** Exercise objective **
Pick every line out of the entries below that has the string "computer", and copy it.

(Dataset items)
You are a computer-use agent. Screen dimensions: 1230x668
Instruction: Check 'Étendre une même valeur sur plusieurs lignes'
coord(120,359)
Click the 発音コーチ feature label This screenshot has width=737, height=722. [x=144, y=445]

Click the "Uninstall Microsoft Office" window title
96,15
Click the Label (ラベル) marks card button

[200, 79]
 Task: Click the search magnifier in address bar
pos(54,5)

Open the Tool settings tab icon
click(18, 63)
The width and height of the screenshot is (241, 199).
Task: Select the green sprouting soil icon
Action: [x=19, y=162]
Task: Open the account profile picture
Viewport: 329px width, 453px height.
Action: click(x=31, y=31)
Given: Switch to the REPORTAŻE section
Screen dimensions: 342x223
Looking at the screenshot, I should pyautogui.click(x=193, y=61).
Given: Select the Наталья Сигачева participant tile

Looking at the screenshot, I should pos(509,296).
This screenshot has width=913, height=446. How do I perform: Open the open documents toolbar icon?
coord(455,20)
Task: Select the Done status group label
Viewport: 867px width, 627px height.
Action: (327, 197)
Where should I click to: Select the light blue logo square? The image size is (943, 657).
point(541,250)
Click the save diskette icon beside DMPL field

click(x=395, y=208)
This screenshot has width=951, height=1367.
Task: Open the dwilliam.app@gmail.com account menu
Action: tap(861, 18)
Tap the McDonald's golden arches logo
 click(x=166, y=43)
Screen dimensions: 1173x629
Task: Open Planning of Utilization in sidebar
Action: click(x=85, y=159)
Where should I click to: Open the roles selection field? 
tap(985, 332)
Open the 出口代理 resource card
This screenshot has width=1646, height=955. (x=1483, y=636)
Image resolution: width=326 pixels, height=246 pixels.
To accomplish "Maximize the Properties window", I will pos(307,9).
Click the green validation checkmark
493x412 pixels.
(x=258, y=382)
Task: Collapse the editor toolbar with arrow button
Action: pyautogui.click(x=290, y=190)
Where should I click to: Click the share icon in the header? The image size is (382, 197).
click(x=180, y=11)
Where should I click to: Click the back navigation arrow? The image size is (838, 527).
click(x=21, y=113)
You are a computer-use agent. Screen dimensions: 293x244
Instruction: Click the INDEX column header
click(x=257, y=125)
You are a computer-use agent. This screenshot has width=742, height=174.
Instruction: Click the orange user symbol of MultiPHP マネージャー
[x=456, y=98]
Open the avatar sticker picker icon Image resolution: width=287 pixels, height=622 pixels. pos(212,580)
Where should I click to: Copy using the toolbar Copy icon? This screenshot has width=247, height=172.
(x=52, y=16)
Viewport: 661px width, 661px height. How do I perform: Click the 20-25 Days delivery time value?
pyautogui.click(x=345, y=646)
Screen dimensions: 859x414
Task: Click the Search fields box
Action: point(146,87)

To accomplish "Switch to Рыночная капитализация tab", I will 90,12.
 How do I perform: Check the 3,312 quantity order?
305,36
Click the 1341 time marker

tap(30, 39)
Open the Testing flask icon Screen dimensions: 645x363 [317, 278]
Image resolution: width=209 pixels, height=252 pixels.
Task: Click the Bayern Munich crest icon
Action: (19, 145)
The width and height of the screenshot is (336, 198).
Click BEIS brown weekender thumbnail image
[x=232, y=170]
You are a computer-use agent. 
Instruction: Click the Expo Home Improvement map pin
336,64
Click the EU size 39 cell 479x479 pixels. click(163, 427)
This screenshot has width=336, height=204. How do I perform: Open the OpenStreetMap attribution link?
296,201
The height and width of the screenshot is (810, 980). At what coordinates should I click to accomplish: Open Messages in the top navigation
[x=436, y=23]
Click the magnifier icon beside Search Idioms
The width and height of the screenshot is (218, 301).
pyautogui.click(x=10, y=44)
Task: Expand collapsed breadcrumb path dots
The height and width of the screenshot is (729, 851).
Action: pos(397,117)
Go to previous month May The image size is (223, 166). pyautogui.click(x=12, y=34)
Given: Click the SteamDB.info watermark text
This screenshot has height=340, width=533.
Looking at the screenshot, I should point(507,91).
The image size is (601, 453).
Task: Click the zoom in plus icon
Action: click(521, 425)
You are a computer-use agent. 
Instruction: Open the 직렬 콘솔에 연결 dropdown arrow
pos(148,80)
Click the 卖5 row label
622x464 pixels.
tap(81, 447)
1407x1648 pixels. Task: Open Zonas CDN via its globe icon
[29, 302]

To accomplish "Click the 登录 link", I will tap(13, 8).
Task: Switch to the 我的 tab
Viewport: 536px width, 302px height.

** Exercise answer **
You are a computer-use agent. Screen dimensions: 1230x668
You are a computer-use agent. Screen dimensions: 293x244
You are a computer-use agent. This screenshot has width=742, height=174.
You are a computer-use agent. 
You are a computer-use agent. 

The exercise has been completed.